FOUNDATION

ZONE

Start at a station and rotate around for a 60 minute total experience of the Foundation Zone! A Recovery Specialist will be circulating the floor assisting clients with moves, postures, and devises.

Station 1

15 Minutes Balance/Vibe Plate

Movement is essential to perform any daily activity. Your ability to move efficiently requires control of the body's postural alignment. In other words, you need strong balance to move efficiently. Without balance, typical tasks such as lifting a bag of groceries, climbing stairs, or standing and sitting would be extremely challenging to do. For athletes, balance helps you run harder, bike longer, and swim stronger.

Balance is divided into two types: static balance and dynamic balance. Static balance refers to the ability to maintain the body's center of mass within its base of support. Dynamic balance refers to the ability to move outside of the body's base of support, while maintaining postural control.

Our Balance Circuit spends one minute on each type of balance, following a gradient from easy to more challenging patterns. 

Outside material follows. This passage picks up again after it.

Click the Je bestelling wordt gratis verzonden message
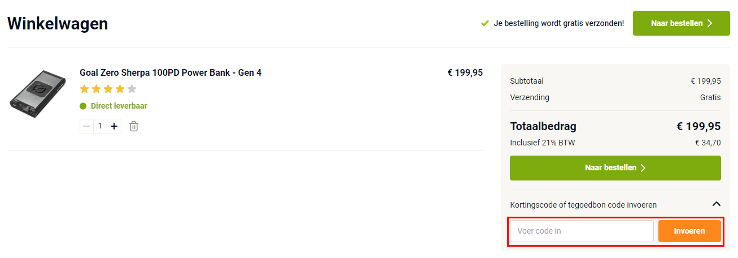 559,23
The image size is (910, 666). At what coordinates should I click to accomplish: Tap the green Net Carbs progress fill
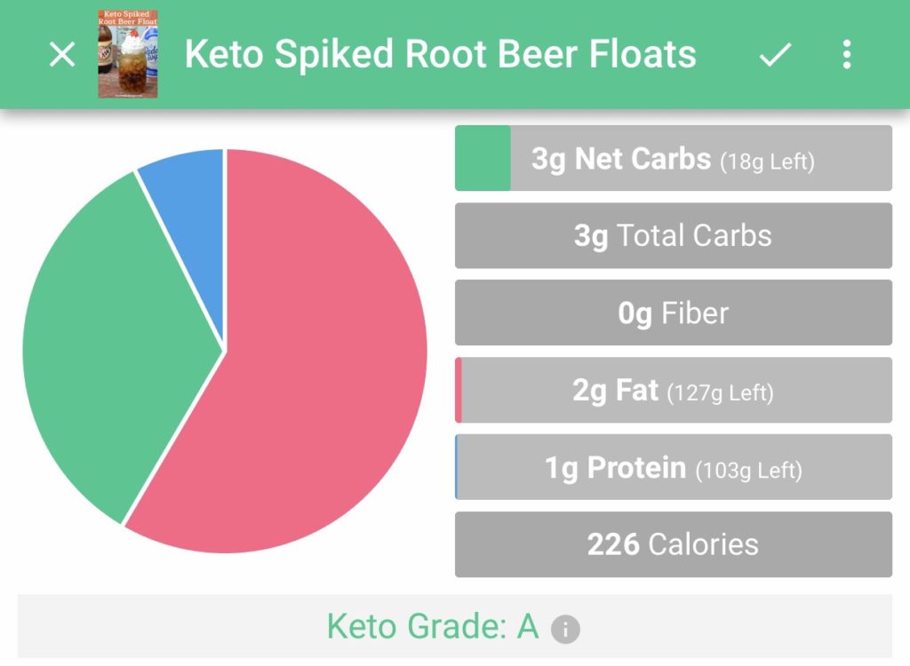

The Vibe plate works with improving circulation throughout the deep muscle structures of the body. It completes and finishes the Foundation Zone.

Station 2

15 Minutes Corrective Exercises

Corrective exercise addresses joint inflexibility, muscle instability, and poor body mechanics by eliciting the right muscles at the right time, so that a person is more likely to use them in his or her daily activities.  This allows for movement to feel easier with more flexibility and increased strength, reducing the probability of injury.

This station focuses on engaging small stability muscles and corrective movement patterns. It is NOT a workout. It is a tool to teach your body to use movements correctly and effectively for motor control  in your sport or business.

Our in-house technology allows you to choose Upper Body, Lower Body, Full Body, or a 15 minute self-timer on the video, and then provides three levels of ability. You may address that body location with correctives. The use of resistance bands, small weights, other correctives apparatus, and body weight. A Recovery Specialist will be walking the floor between the different zones, helping assist if you have questions, or to improve mechanics. 

Station 3

15 Minutes Stretching and Mobility

We use Dynamic and Static stretching with bands and body weight. Stretching elongates muscle fibers and reduces strains on tendons and joints. Fascial restrictions can inhibit body movement, in which stretching through various patterns and multiple angles will reduce the amount of strain the body encounters in day-to-day living. 

Static stretching should always be reserved for after workout recovery. Dynamic allows for pre or post workout performance.

 

Our in-house video technology allows you to choose Upper Body, Lower Body, Full Body, or 15 minute self-timer, with three levels of intensity. Each video sequence progresses from static stretching, into dynamic stretching, and finishes with instruments and tools such as vibration or solid foam rollers, lacrosse balls, and other recovery stretching tools.

A Recovery Specialist will be walking the floor between the different zones, helping assist if you have questions, or to improve mechanics.